“Not a bit. Batten 'em down and keep the sentries awake, and they won't do any harm.”

“But Mrs. Vickers and the child?”

“I've thought of that. You take the Ladybird with the prisoners, and leave me to bring up Mrs. Vickers in the Osprey.”

“We might do that. Indeed, it's the best way, I think. I don't like the notion of having Sylvia among those wretches, and yet I don't like to leave her.”

“Well,” says Frere, confident of his own ability to accomplish anything he might undertake, “I'll take the Ladybird, and you the Osprey. Bring up Mrs. Vickers yourself.”

“No, no,” said Vickers, with a touch of his old pomposity, “that won't do. By the King's Regulations—”

“All right,” interjected Frere, “you needn't quote 'em. 'The officer commanding is obliged to place himself in charge'—all right, my dear sir. I've no objection in life.”

“It was Sylvia that I was thinking of,” said Vickers.

“Well, then,” cries the other, as the door of the room inside opened, and a little white figure came through into the broad verandah. “Here she is! Ask her yourself. Well, Miss Sylvia, will you come and shake hands with an old friend?”

The bright-haired baby of the Malabar had become a bright-haired child of some eleven years old, and as she stood in her simple white dress in the glow of the lamplight, even the unaesthetic mind of Mr.

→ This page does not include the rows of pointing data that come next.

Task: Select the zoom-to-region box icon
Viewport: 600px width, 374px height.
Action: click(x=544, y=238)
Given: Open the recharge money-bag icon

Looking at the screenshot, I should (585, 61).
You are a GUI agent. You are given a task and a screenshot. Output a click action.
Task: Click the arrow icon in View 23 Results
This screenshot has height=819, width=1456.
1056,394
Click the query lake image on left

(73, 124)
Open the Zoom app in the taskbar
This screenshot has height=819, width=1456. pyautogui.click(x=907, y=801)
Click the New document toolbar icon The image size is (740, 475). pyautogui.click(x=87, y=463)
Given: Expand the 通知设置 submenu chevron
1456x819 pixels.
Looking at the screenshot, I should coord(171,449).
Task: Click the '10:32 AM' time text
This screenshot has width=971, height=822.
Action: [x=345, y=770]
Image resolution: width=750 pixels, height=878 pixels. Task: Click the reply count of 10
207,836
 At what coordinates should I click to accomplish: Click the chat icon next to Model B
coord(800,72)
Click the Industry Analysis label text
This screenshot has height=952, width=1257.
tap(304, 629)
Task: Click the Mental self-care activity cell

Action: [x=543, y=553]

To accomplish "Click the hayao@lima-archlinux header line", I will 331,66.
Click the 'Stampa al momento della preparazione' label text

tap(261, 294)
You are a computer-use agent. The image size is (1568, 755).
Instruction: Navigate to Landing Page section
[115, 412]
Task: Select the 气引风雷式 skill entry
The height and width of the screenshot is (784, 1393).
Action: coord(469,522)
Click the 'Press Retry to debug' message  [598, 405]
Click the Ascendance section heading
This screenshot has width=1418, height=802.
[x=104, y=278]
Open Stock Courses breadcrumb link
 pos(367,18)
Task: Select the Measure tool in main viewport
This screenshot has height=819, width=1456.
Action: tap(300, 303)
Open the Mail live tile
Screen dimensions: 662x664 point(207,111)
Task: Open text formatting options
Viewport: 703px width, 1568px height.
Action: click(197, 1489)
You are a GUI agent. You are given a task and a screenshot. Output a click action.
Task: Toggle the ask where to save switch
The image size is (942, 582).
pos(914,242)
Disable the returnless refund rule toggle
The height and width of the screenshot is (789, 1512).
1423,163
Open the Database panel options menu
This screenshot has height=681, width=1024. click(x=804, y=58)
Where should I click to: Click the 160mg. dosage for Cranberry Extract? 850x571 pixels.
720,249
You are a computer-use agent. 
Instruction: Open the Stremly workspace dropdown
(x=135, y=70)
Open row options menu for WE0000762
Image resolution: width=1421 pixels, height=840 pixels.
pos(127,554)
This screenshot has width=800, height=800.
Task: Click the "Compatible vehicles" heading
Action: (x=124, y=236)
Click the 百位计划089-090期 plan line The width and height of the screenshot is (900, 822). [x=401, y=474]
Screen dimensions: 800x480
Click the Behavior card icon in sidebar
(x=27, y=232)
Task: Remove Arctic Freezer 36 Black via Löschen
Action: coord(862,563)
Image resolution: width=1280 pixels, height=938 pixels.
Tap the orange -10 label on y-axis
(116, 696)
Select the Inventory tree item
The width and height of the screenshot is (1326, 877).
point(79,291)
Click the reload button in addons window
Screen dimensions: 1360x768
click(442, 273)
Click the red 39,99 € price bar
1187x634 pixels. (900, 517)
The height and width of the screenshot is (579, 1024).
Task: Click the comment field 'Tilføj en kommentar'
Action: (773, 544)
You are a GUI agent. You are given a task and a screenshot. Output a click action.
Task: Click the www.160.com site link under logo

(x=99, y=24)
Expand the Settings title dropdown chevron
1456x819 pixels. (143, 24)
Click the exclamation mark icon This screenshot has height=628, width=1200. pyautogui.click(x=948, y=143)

Frere was struck by her extreme beauty. Her bright blue eyes were as bright and as blue as ever. Her little figure was as upright and as supple as a willow rod; and her innocent, delicate face was framed in a nimbus of that fine golden hair—dry and electrical, each separate thread shining with a lustre of its own—with which the dreaming painters of the middle ages endowed and glorified their angels.